The result is therefore consistent with the literature: higher than a class-homogeneous motorway corridor, but within the range seen across mixed road classes.

Critically, the NB closes the gap without any zero-inflation component. This confirms that the Pew et al. (2020) finding — \(\hat{\pi} \approx 0\) for signalised intersections — transfers directionally to the Open Road Risk link-year data. Overdispersion, not structural zero-inflation, is the dominant distributional feature.

Note

The α = 2.057 here is from a pooled diagnostic GLM using core structural features only (no optional network covariates). Per-family NB fits — as recommended in Crash Frequency Models §6 — would likely return lower per-family α values, with the global estimate inflated by between-family heterogeneity.

Verdict

NB GLM is the warranted next step. ZINB is not the priority next step.

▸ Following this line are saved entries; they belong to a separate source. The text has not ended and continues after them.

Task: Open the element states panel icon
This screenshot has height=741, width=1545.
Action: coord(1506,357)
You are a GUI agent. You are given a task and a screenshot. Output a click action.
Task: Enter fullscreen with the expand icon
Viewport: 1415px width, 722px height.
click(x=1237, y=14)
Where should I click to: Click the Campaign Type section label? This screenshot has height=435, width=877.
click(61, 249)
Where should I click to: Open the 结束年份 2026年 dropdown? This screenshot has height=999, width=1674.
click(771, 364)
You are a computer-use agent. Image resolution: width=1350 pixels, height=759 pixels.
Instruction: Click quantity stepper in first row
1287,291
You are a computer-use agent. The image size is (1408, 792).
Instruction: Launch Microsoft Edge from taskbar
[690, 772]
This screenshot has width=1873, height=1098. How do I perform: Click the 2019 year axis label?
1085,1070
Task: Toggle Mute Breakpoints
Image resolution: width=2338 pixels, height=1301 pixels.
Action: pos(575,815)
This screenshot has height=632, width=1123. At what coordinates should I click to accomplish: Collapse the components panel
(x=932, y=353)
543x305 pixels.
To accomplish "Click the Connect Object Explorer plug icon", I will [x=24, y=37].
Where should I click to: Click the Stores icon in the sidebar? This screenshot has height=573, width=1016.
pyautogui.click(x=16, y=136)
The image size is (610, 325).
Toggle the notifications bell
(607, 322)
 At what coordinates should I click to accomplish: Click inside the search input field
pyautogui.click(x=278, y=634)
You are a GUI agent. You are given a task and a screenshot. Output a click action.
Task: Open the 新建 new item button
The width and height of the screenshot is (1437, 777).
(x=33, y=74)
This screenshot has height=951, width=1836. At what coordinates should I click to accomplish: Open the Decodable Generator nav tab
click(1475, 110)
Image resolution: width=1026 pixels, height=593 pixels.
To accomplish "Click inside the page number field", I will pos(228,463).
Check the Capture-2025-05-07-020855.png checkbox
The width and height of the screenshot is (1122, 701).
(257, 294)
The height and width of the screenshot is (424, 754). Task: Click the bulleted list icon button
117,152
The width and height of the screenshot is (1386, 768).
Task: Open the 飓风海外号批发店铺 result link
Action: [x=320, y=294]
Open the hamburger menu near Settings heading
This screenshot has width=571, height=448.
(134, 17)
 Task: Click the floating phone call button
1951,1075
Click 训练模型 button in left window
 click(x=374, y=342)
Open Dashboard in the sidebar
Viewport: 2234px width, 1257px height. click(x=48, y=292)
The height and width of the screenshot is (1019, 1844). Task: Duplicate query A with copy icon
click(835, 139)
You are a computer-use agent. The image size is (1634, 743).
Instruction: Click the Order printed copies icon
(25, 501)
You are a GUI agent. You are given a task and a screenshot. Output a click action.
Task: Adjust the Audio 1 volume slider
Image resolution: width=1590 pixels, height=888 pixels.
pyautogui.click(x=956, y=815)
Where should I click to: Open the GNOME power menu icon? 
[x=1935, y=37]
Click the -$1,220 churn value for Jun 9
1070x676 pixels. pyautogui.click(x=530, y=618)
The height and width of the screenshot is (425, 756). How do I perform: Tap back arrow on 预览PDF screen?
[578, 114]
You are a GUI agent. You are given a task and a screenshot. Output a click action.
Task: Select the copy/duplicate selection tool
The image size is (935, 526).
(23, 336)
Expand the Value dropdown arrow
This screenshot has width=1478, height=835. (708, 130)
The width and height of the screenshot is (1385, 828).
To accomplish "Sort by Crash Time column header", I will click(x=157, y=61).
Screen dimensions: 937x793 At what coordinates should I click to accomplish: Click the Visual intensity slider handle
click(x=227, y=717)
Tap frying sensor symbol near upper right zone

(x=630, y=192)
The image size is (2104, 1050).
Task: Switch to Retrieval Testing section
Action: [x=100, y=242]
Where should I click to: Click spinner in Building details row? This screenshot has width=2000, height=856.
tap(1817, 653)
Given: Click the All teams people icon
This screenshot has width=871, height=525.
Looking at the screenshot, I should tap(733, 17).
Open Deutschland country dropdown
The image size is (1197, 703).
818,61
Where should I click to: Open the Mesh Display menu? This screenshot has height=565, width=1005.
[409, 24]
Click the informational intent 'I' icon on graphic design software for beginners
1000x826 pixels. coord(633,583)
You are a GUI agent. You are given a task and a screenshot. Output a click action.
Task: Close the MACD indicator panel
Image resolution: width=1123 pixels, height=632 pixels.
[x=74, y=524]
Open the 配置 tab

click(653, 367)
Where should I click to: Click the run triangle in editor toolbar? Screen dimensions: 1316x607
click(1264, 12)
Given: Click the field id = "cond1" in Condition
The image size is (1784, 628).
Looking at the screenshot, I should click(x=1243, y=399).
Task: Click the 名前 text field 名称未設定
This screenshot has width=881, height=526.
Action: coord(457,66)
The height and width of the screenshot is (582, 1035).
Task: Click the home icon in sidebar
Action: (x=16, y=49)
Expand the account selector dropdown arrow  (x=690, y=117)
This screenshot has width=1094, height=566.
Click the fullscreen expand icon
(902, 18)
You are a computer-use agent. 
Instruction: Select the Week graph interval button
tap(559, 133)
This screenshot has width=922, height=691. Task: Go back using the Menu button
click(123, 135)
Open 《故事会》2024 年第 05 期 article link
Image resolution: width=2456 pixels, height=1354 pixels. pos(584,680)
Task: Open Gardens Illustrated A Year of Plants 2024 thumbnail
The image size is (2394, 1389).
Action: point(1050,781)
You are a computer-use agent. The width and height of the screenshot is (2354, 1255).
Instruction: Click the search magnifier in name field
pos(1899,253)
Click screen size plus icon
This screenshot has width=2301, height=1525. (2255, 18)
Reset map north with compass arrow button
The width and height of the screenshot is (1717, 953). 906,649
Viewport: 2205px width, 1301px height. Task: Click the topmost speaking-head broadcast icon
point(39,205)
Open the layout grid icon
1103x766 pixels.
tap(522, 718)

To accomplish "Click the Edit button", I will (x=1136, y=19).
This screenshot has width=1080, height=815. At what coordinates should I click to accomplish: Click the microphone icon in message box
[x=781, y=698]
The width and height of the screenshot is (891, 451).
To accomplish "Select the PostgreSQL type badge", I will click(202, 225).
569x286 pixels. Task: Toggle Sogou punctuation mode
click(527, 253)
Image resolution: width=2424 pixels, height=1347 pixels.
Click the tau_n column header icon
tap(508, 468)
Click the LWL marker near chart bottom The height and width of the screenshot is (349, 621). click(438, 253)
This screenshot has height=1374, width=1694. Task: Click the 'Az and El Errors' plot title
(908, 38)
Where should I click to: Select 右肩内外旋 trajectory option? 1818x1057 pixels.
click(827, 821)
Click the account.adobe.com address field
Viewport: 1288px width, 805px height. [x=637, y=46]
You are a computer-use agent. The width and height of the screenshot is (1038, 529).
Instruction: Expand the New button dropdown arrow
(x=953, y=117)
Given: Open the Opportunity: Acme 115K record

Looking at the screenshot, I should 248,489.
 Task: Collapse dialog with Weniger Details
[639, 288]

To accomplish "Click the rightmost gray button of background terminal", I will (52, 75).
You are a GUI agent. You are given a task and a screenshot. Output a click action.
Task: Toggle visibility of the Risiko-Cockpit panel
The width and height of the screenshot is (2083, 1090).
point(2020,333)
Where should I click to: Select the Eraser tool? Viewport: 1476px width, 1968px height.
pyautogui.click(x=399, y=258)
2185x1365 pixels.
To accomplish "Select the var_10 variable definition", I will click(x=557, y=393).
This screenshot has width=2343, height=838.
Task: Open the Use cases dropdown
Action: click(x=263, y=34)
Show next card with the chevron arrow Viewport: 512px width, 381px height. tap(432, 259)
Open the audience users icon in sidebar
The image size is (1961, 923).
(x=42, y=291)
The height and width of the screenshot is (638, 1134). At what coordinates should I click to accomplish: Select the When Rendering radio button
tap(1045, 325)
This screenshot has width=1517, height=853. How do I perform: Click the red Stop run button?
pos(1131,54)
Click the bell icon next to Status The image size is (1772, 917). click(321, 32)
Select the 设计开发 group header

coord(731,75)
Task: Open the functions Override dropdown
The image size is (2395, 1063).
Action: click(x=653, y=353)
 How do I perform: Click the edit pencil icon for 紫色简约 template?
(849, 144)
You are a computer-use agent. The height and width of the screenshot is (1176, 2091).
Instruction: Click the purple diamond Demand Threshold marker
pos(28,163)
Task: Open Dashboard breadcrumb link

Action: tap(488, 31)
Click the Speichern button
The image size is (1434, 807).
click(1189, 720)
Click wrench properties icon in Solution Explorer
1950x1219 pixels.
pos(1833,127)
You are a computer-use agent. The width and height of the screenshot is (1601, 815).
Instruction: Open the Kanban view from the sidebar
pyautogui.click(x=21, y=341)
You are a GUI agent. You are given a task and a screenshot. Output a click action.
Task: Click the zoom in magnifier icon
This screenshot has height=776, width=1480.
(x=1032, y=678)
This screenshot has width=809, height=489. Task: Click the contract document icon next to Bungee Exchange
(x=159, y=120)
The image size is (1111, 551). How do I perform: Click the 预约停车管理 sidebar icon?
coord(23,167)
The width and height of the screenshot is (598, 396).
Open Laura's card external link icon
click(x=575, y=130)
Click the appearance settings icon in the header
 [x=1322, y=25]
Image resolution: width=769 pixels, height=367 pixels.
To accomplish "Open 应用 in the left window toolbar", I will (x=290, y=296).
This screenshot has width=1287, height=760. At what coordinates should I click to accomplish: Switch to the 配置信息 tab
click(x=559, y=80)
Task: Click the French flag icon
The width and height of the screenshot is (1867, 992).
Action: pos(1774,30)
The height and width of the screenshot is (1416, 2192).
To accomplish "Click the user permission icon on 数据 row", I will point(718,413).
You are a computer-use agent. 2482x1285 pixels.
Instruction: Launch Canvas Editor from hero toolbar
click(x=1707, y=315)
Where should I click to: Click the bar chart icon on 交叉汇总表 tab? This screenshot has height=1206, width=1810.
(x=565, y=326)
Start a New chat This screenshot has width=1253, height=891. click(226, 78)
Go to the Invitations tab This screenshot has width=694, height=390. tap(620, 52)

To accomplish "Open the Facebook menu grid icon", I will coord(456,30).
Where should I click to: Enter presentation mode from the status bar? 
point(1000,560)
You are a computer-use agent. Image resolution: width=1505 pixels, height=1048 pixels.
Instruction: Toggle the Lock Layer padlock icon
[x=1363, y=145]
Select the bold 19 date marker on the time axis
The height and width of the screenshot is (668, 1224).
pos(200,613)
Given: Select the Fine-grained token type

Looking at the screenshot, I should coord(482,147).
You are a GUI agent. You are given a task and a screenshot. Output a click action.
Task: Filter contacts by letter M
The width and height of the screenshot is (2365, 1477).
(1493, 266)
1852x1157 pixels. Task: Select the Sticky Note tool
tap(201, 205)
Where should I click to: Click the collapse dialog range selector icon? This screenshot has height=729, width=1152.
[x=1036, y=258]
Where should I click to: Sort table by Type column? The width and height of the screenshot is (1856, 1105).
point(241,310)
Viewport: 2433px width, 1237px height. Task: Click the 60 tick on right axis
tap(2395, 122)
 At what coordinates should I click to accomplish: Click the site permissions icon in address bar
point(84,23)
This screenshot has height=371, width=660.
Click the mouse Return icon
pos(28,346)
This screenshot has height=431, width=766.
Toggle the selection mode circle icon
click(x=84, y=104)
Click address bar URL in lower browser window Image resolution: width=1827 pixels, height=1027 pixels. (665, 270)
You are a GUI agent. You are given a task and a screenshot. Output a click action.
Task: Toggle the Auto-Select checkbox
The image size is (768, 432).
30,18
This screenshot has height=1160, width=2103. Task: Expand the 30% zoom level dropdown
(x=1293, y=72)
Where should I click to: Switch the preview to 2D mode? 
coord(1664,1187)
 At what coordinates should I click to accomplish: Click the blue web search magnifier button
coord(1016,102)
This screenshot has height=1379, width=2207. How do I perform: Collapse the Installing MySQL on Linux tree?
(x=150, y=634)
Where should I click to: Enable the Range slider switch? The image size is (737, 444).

Progressing from Poisson to NB is the priority model-family change for Stage 2. The global α = 2.057 should be used as the starting estimate for the NB dispersion parameter, with per-family values estimated once family-stratified NB models are fitted.

Interpretation framework

p-value range	Finding
p ≈ 0.50	Model well-calibrated for the zero regime; no distributional change needed
0.10 ≤ p < 0.25	Marginal misfit; NB diagnostic recommended
p < 0.10	Moderate misfit; NB GLM warranted as next step
p < 0.01	Severe misfit; Poisson substantially underestimates zeros — NB is high priority

If NB also produces p ≪ 0.50, zero-inflation testing (ZIP or ZINB) is warranted. If NB produces p ≈ 0.50, the distributional change from Poisson to NB is sufficient and zero-inflation adds no value — consistent with Pew et al. (2020) finding \(\hat{\pi} \approx 0\).

Limitations

The diagnostic sample (up to 2M link-years) is drawn randomly from the full ~21M-row frame. Results may vary slightly across runs; the 1,000-draw simulation should give stable estimates of p to ±0.02.
The NB fit uses statsmodels.NegativeBinomial (NB2 parameterisation: Var = μ + α·μ²), estimating a single global \(\alpha\). The MLE converged cleanly (warnflag = 0, gradient norm 9.7 × 10⁻⁶, SE = 0.049). Per-family \(\alpha\) values (as found by Chengye & Ranjitkar 2013) would give a more precise characterisation — the global estimate absorbs between-family heterogeneity — but require per-family subsets.
The check tests zero-rate calibration only. It does not test calibration at higher counts (x = 1, 2, …). A full posterior predictive check across all count values would require a rootogram or probability integral transform.